#### WHAT NEEDS TO BE DONE
The lines from the top of the data down to the line with "Given: Call the +7 800 900-80-90 phone link" should be repeated exactly, both ends included.

┄┄┄┄┄┄

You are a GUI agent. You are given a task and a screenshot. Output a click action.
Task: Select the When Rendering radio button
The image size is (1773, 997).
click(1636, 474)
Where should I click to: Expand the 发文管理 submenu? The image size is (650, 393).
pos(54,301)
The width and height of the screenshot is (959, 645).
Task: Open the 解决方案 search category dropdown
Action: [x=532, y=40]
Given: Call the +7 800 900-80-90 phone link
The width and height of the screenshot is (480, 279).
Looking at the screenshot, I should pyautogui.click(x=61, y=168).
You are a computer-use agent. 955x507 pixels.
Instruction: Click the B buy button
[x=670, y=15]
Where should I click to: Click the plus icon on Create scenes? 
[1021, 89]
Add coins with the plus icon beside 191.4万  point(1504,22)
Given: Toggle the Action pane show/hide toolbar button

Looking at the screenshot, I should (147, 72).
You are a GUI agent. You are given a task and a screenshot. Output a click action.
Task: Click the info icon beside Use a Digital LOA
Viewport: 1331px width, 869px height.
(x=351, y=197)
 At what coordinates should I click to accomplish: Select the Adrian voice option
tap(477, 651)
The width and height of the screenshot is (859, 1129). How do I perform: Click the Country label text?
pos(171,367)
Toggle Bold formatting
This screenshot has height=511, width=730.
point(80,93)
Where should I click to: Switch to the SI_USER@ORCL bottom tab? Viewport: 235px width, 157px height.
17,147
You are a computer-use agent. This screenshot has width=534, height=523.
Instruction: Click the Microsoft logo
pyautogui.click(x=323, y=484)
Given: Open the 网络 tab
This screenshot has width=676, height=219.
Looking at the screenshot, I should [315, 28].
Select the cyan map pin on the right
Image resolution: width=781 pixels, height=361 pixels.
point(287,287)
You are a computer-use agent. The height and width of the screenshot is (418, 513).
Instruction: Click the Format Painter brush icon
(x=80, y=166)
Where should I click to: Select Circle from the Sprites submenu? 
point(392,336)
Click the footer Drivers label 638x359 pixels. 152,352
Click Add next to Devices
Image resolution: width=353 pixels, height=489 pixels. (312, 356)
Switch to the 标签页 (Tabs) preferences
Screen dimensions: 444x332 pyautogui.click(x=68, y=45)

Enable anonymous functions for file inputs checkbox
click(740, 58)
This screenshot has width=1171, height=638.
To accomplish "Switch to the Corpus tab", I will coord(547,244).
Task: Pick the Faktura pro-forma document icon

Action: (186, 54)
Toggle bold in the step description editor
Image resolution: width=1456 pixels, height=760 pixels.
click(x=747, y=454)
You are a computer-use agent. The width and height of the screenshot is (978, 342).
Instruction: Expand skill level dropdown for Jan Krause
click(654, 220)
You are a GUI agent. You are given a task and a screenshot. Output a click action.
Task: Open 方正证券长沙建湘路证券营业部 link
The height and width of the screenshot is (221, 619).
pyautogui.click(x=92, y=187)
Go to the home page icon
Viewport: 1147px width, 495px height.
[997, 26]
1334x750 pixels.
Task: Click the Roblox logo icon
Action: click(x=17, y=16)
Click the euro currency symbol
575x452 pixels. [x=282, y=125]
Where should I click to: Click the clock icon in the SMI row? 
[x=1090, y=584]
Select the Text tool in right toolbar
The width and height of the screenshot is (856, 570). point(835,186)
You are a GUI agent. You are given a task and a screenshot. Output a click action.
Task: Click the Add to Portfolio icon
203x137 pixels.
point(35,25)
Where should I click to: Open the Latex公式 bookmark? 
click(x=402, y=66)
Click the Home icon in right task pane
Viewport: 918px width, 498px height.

┄┄┄┄┄┄

#### WRITTEN ANSWER
You are a GUI agent. You are given a task and a screenshot. Output a click action.
Task: Select the When Rendering radio button
The image size is (1773, 997).
click(1636, 474)
Where should I click to: Expand the 发文管理 submenu? The image size is (650, 393).
pos(54,301)
The width and height of the screenshot is (959, 645).
Task: Open the 解决方案 search category dropdown
Action: [x=532, y=40]
Given: Call the +7 800 900-80-90 phone link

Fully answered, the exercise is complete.